Your sound uses guitars, synths, strings, saxophone and odd time signatures, but it never feels like showing off. How do you know when chaos is serving emotion rather than ego?


I won't lie and say ego has never entered the chat. Ultimately though you have to take a step back from whatever you are currently working on and think, "Does this serve the vision?". We love making things that under the hood are overly complicated, but to a listener's ear extremely natural. It's not easy but it's definitely fun once it comes together. The basic foundation of all we write is guitar, bass, and drums. In the studio however, we see the console, the faders, and all the multi-track possibilities to create something beyond the "power trio". Finding something new, fresh, and unexpected for us and our audience with each release is the ultimate goal. 


A lot of bands want to be understood instantly. Your music feels like it wants the listener to work for it. Why is mystery still valuable in an age of instant explanation?


Everything fed to you in the algorithm while doom scrolling the abyss of social media, is meant to be served on a silver spoon. One hit of candy-coated dopamine after another. A majority of what's currently popular is just surface level escapism. Just a bunch of vapid nothingness. That's not to say there isn't tons of really kick-ass music being created on the daily and thrown into the world. While everyone else is zigging, start zagging. I admire things that are intentionally cryptic or difficult to comprehend on a first pass. Working through a piece of art layer by layer is so much more rewarding than having someone spell it out. Give your stuff some replay value, man. 


If n ew bu s ine ss were a physical place someone could walk into, what would they see, hear, smell, and feel within the first thirty seconds?


A darkly lit warehouse, a distant cacophony of dissonant guitar sounds, the scent of molten steel, and that uneasy feeling you don't belong where you are standing.


There’s a strong sense of tension in your music, between groove and violence, precision and collapse. Does that mirror how modern life feels to you right now?


I don't know how things are down under, but here in the States things are undeniably fucked. I hate having to be political and pointing out the obvious, but we're living through a full blown fascist revival and the general vibe is that we aren't going to do anything about it. It's difficult right now to seperate yourself from all the world's affairs when it feels like it could all blow up in an instant. The album's original content was an internal reflection of emotions I had processed over a number of years, but waking up every day in this bizarre alternate timeline has got us STRESSED. I'm sure it's probably steeped its way into a few unconscious moments of musicality. 


Being fully self-funded often forces artists to become resourceful.

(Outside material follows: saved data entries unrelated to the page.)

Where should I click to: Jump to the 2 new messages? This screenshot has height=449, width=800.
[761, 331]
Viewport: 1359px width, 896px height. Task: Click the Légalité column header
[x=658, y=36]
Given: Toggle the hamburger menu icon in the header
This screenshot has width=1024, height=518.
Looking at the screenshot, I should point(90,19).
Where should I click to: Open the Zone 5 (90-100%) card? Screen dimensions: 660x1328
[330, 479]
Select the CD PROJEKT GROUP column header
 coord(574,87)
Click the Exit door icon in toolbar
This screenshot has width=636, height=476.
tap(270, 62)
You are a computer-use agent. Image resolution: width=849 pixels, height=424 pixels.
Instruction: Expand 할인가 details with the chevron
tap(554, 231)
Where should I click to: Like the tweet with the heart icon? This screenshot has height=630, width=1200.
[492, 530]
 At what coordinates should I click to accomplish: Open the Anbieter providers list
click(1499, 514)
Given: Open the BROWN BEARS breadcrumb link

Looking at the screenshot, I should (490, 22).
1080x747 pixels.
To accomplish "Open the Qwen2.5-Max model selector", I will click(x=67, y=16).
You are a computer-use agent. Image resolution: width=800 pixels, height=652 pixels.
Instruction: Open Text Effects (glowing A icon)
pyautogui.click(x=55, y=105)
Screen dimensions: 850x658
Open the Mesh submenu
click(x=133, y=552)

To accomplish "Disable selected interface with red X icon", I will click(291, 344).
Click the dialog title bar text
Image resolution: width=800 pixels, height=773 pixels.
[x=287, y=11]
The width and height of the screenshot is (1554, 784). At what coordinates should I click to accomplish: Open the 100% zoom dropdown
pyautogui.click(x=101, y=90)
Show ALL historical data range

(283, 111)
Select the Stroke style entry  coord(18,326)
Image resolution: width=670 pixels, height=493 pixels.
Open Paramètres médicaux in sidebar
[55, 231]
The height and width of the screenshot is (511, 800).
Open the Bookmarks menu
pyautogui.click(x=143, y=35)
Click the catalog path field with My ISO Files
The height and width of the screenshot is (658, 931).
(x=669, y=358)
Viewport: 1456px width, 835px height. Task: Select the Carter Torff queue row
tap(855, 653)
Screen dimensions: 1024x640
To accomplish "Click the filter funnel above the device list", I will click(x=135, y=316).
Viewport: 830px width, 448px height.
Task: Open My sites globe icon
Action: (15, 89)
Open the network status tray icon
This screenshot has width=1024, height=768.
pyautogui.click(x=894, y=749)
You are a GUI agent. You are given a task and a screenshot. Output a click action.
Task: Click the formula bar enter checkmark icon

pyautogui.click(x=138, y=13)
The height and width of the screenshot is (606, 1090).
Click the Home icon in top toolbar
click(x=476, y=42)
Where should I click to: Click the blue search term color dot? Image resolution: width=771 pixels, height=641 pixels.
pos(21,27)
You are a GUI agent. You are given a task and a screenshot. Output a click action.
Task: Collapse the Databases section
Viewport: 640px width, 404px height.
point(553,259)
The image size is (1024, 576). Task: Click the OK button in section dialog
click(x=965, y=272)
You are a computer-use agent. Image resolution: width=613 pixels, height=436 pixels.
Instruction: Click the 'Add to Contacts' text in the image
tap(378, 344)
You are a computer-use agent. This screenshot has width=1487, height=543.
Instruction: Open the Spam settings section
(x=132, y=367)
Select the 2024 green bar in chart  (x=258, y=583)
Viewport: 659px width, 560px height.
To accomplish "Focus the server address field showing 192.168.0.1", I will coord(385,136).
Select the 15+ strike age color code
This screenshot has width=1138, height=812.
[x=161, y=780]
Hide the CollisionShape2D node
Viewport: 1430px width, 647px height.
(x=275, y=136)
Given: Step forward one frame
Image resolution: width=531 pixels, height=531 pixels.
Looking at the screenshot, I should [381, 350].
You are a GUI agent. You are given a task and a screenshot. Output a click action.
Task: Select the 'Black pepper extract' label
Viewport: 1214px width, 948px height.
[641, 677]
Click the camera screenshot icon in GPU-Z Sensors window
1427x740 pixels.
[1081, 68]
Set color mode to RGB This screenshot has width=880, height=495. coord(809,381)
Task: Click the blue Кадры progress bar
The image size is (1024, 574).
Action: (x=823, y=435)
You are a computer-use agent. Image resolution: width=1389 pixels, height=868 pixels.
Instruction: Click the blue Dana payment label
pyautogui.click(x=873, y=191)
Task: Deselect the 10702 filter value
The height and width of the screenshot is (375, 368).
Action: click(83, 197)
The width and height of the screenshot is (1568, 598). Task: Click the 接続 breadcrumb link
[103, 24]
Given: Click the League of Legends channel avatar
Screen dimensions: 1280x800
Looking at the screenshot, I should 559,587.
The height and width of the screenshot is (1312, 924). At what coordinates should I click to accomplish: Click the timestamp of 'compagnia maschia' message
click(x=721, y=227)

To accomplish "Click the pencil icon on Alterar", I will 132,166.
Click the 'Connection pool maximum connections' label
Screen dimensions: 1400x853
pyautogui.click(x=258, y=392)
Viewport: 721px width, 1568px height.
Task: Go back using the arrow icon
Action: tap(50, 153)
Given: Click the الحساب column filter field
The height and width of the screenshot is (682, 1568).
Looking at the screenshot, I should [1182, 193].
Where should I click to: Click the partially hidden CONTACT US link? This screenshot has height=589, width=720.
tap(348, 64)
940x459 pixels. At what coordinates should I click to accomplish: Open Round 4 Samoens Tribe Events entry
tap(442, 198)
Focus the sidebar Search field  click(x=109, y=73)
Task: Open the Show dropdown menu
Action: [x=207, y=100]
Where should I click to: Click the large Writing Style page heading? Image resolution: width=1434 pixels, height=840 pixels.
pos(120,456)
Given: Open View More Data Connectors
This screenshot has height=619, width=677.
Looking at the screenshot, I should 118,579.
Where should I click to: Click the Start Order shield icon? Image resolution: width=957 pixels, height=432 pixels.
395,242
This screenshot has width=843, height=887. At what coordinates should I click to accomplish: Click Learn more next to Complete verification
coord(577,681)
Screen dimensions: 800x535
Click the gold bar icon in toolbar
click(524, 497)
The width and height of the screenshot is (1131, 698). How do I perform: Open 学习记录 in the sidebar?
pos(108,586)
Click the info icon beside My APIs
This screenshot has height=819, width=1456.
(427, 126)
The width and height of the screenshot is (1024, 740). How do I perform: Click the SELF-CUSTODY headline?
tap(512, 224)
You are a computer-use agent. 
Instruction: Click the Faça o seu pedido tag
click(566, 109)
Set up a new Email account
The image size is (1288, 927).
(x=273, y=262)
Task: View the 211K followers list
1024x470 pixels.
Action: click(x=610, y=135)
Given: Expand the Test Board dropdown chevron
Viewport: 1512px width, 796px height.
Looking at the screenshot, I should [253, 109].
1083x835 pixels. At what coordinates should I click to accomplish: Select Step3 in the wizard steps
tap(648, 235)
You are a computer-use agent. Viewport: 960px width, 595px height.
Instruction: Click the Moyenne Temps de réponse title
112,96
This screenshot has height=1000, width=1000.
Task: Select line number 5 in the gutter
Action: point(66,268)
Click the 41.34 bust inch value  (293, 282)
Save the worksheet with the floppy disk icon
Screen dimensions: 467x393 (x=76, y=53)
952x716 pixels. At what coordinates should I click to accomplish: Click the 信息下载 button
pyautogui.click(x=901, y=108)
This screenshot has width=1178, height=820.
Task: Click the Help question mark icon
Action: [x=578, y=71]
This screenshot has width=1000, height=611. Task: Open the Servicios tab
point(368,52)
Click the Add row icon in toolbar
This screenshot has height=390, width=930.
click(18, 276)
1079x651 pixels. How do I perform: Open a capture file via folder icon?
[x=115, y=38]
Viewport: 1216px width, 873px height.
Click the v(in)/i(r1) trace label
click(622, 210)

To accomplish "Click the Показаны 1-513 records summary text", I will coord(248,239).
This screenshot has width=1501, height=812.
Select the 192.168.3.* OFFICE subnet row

What limitation ultimately became one of the album’s greatest strengths?


I rarely think independent artists are truly independent, and we are no exception to the rule. We were lucky enough to work with an amazing engineer, Kyle Thompson, at his private studio for this record (Northernmost Boojum Studio). While the initial tracking was done in about 5 days, Kyle and I spent the better part of a year on mixing and overdubs. His patience with my insane ideas cannot be understated. There are also quite a few guest musicians on this album who really helped shape it into the behemoth it became. The only limitations I guess that would be apparent on this album would be that we didn't make it twice as long, in thrice the amount of time. 


You call it the “feel bad album of the year,” which almost sounds like a challenge. What do you hope listeners confront about themselves by the time the final track ends?


Its okay to feel good about feeling bad. The pent up aggression over something, the depressing quicksand you can get yourself stuck in, or being unable to cope with tragedy, these are all normal thoughts and emotions. Reconcile with yourself that being upset and pissed off is a natural part of the human experience. Go ahead and scream profanities into the void. Cry in front of the mirror. Smash some shit. Let it all out, once you do, it'll be euphoric.